The project's research lies at the crossroads of several themes in mathematics and is focused on the study of probabilistic, geometric, and information-theoretic aspects of concentration of measure and other high-dimensional phenomena. In complex systems where rules of randomness are well understood and sufficiently many underlying events are independent of each other, aggregate behavior at large scales tends to deviate very little from the median behavior. This phenomenon, known as concentration of measure, has been the subject of exciting developments, since concentration tools allow one to analyze many essential properties of rather general systems. Being strongly motivated by challenging purely mathematical questions, this research area also has a wide range of applications in disciplines such as information theory, statistics, computer science, and machine learning, among others. This research project is aimed in particular at a correct understanding of the role of the growing dimension, especially in the problems where high dimension serves as a unifying force. High-dimensional models are useful in practice for instance to understand the entire evolution of a phenomenon in time, not just the governing local rules, which may lead one's low-dimensional intuition astray. The project will have an important impact correcting such misconceptions in mathematics, and will have further impact when these ideas are applied to areas such as statistics and machine learning. The project will also have broader impact on educating undergraduate and graduate students in the mathematical sciences.

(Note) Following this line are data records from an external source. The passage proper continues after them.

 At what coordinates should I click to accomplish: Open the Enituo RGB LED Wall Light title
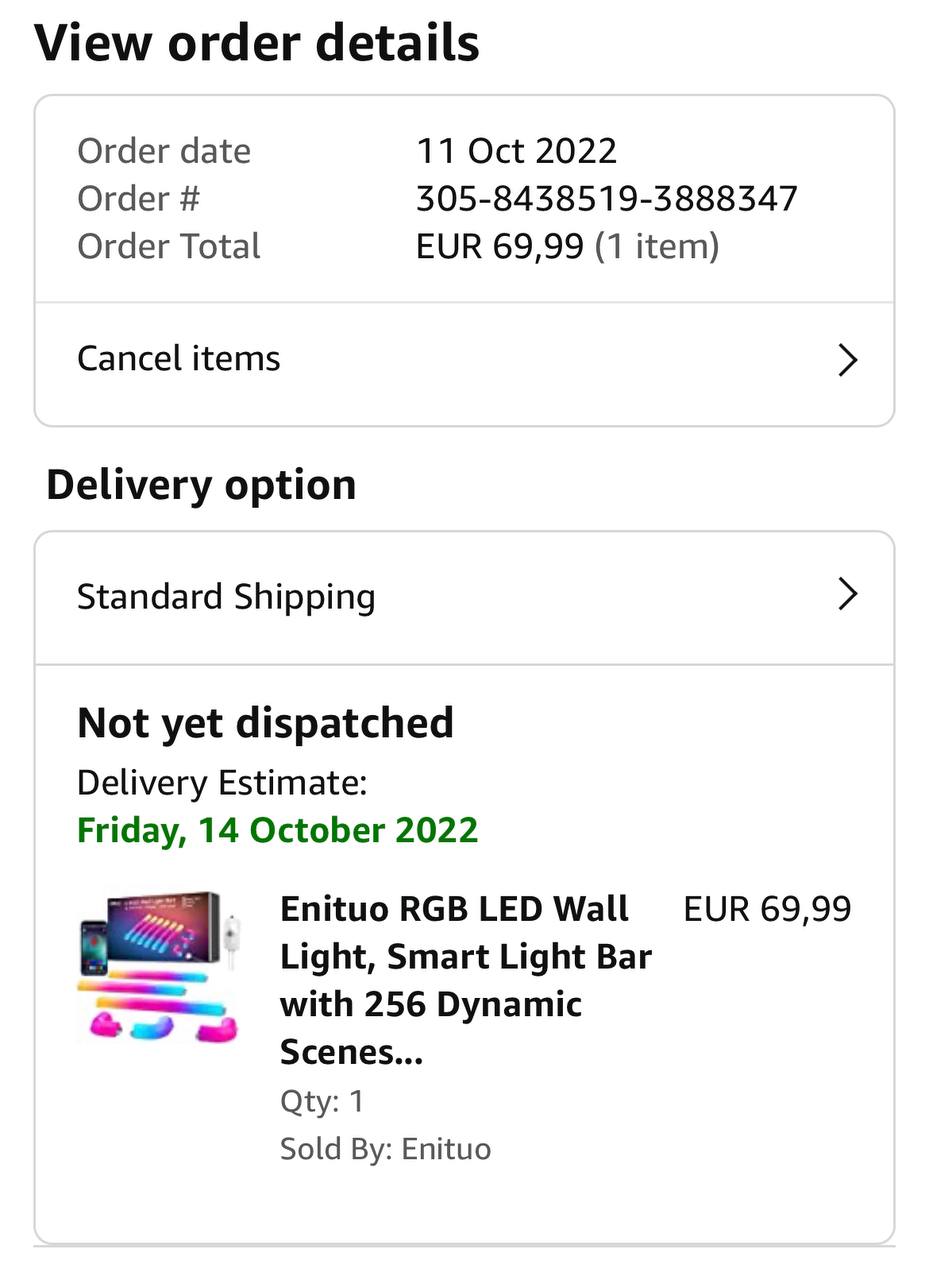pos(466,980)
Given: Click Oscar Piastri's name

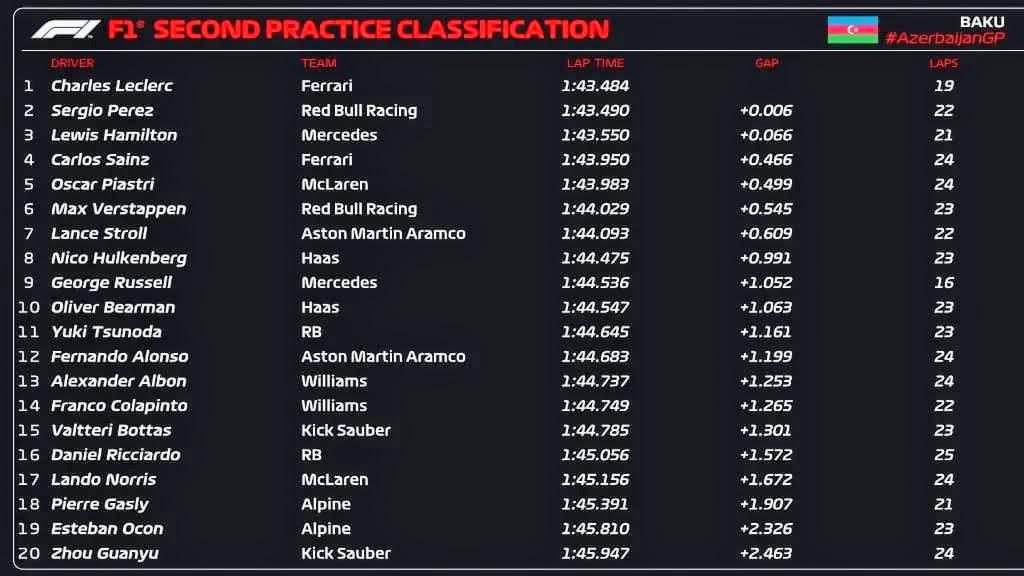Looking at the screenshot, I should tap(103, 184).
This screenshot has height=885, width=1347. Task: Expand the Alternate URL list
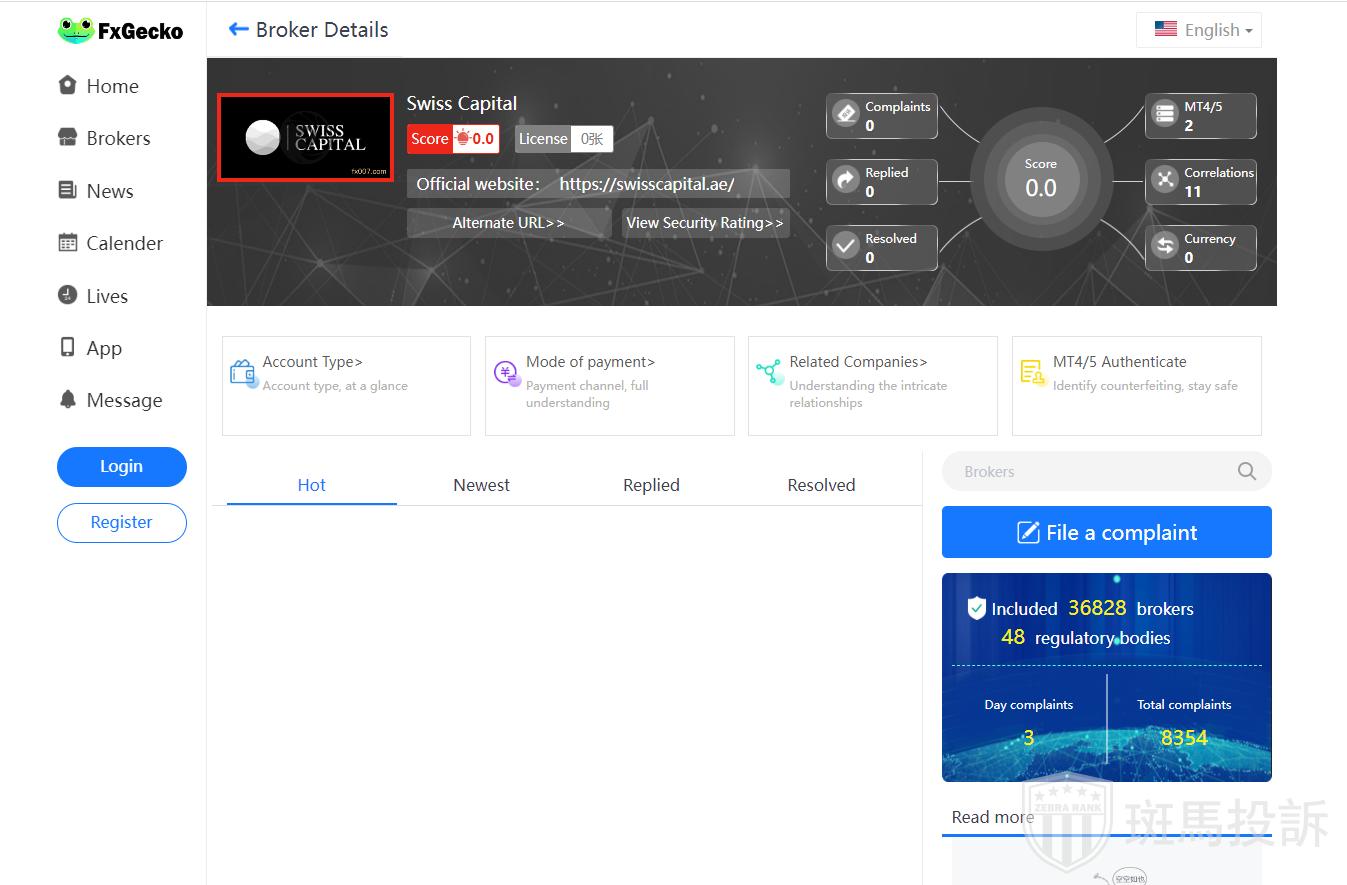[x=508, y=223]
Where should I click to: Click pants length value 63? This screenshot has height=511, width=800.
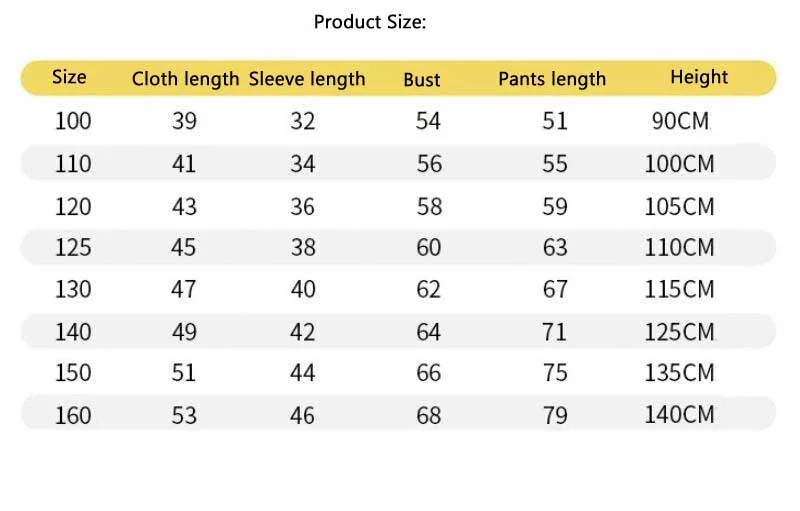(555, 247)
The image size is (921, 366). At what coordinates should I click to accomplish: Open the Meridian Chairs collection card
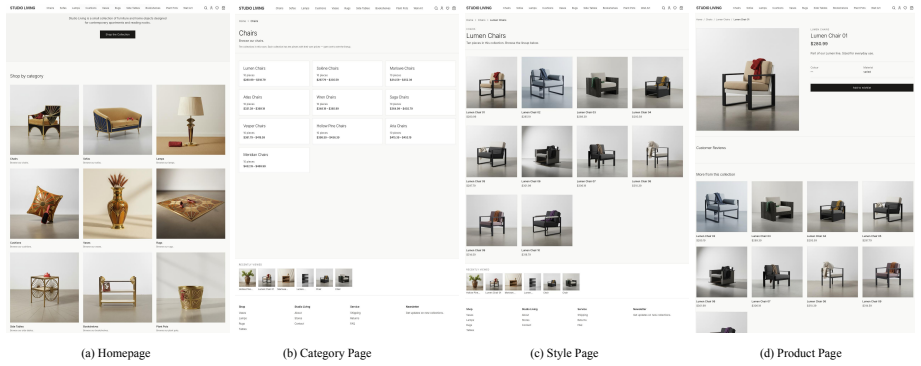coord(274,160)
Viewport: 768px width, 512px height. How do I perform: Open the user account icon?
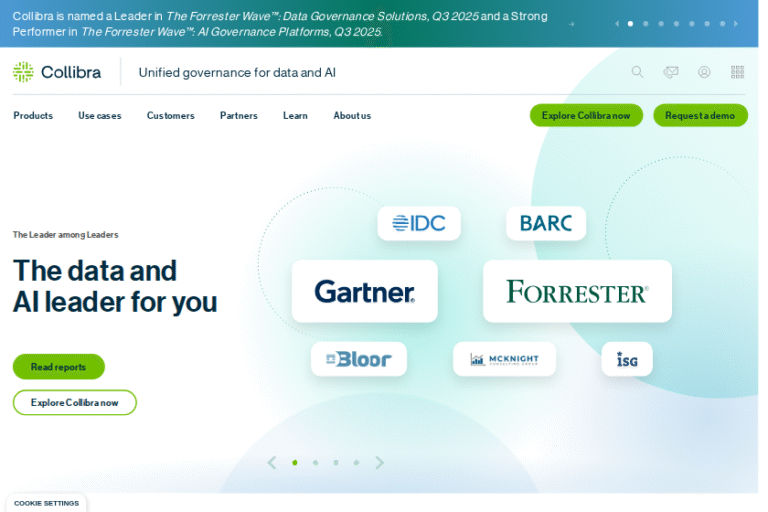704,72
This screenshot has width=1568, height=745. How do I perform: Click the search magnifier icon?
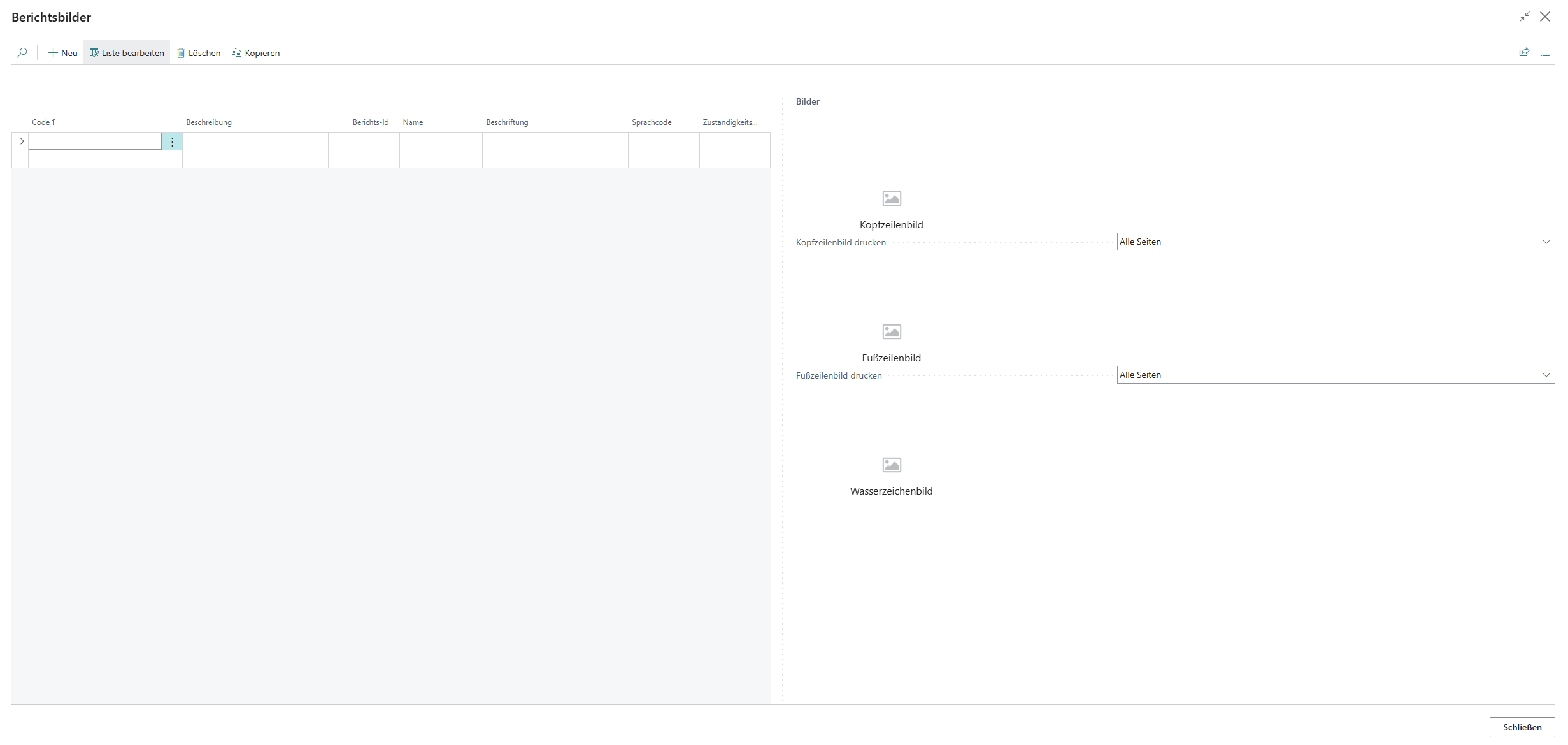tap(22, 53)
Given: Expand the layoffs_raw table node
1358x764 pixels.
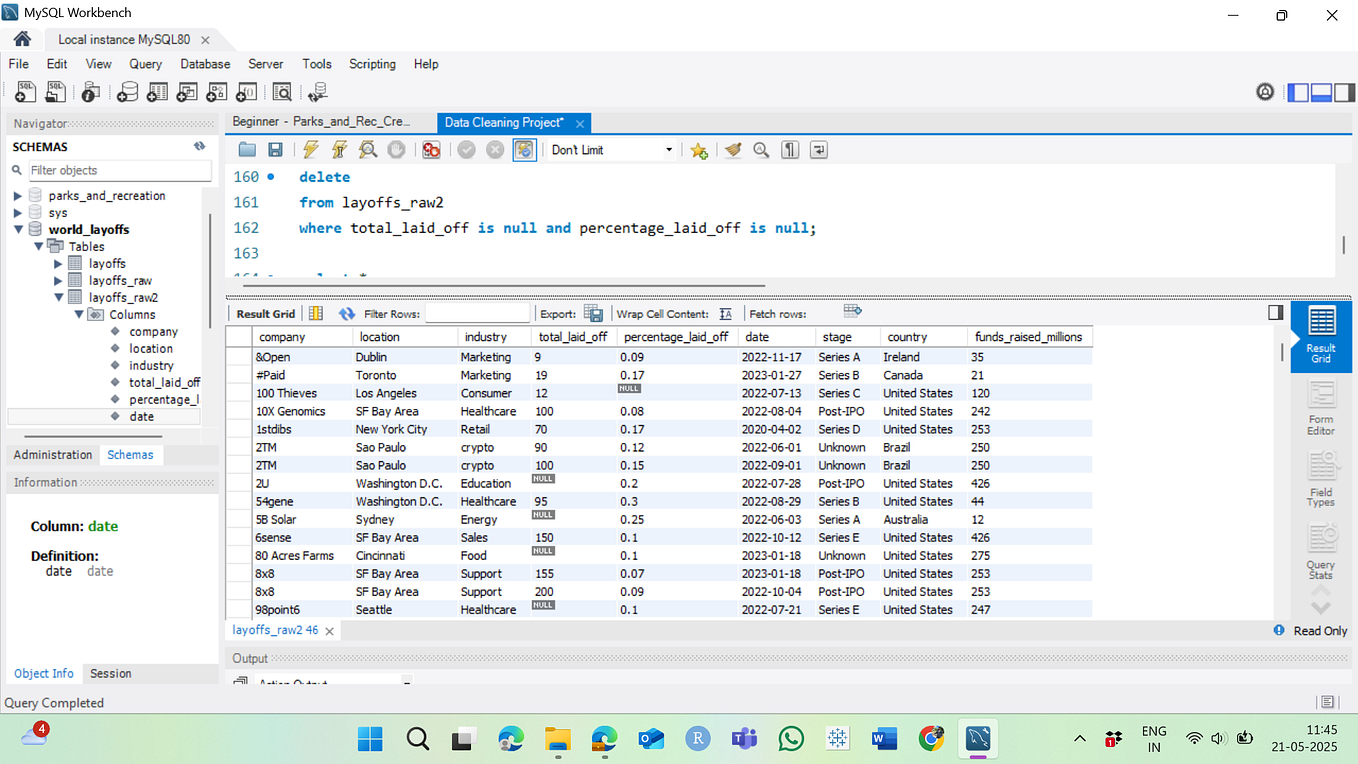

The project's themes refer either to long-standing open problems or to challenging questions related to recent developments. More specifically, the investigator plans to develop new concentration tools starting from the spherical concentration phenomenon and its extensions to Grassman and Stiefel manifolds. With new tools, one of the targets of investigation will be the circle of problems related to the K-L-S conjecture of Kannan, Lovasz, and Simonovits. The project will explore refined concentration properties of high dimensional projections of log-concave and more general convex measures; in particular, the work will investigate new integral geometric characteristics of convex measures on Euclidean spaces that are responsible for spectral gap and Cheeger isoperimetric constants. Part of the project is devoted to asymptotic expansions in the central limit theorem for the relative entropy and Fisher information, including Berry-Esseen bounds, and their applications to optimal transport for sums of independent random vectors. The project also deals with information-theoretic inequalities and transport problems about empirical distributions.